Kevin Burton responds to David Sifry's latest State of the Blogosphere post, unconvinced by the claim that there are now fifty million extant blogs:
"These numbers are overly optimistic and dangerous. There are not 50 million blogs. Blogs are great and all but too much hype is a bad thing.
"There might have been 50 million blogs that have ever been created but there aren't 50 million blogs in active use."
There is dispute in the comments to both Burton's and Sifry's posts about how best to define "active" blogs, and multiple commenters have called on Technorati to make an attempt at providing this statistic, however defined. Preferring to start from the datum which says there are about 1.6 million blog posts per day, and extrapolating from post-frequency criteria for active blogs, Burton says:
"Lets be generous and say that a blog has to post at least once per day to be considered active.

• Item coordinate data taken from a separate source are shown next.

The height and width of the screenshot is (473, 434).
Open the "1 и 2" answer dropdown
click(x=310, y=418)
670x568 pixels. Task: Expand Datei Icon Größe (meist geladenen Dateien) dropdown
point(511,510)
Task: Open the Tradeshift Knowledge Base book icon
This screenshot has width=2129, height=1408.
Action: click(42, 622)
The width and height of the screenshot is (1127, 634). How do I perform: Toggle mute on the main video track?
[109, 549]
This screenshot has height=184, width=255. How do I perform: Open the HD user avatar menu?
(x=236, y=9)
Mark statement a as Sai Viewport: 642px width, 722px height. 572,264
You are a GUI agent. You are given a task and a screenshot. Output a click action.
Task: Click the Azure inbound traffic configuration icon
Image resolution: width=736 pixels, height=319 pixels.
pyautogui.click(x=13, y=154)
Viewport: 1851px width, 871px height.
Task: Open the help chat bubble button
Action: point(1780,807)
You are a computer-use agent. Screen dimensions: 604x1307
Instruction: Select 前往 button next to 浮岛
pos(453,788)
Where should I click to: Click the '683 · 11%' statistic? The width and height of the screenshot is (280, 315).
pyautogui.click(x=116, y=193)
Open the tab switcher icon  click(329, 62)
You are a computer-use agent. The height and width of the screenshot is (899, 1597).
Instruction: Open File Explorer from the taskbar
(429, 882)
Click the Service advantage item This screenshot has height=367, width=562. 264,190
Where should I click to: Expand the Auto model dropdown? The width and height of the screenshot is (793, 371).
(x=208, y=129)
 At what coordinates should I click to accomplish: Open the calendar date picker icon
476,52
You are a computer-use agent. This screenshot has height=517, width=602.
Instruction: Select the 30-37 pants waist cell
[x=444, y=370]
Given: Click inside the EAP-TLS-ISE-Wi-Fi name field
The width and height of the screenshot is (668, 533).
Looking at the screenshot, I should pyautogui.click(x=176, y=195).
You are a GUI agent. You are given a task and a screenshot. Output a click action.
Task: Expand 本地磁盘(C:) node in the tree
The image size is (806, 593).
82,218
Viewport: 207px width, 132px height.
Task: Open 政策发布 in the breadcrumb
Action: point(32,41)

"This means that on any given day Technorati only has 1.6M active blogs which is a LOT smaller than the 50 million number that Technorati claims.
"Lets assume some even more pessimistic numbers. Lets say that 50% of users post once per day and the other 50% post once per week. This still only yields 6.4M blogs. Still far short of the 50M that Technorati claims."
He concludes that while the total number of blogs is still increasing exponentially, the number of active blogs is far smaller and increasing linearly.
On the other hand, commenters also point out that Technorati's numbers reflect only the number of blogs they have indexed, and should not be taken as the final word on blog counts across the world; given blind spots such as private blogs and untracked foreign blogging sites, these commenters argue, the true numbers may be much higher than even Technorati's current claim.
Balancing these conflicting arguments is tricky, but they're nothing new. In April 2005, Perseus predicted a total of more than 53 million hosted blogs by the end of that year, and as early as October 2003 had pointed out the prevalence of private and abandoned blogs. Today's contributions to the continuing debate go to show that determining precise statistics about the blogosphere is still far off from being an exact science. Not only are blog counts subject to questions of accuracy and completeness, the very definitions of seemingly basic terms are up for grabs as analysts continually revise their criteria and calculations.
The only sure conclusion that can be drawn from these reports is that blogging continues to grow into the global awareness. Whether the relevant increase in blog numbers is exponential or linear, it remains an increase. The details of that growth can be weighed against one another in a number of different ways; if a consensus is ever reached choosing one method as best, we might be able to answer these questions with some clarity. Until that time, each will have to set the scales as he deems fit—and keep a few grains of salt on hand to couterbalance those claims he finds askew.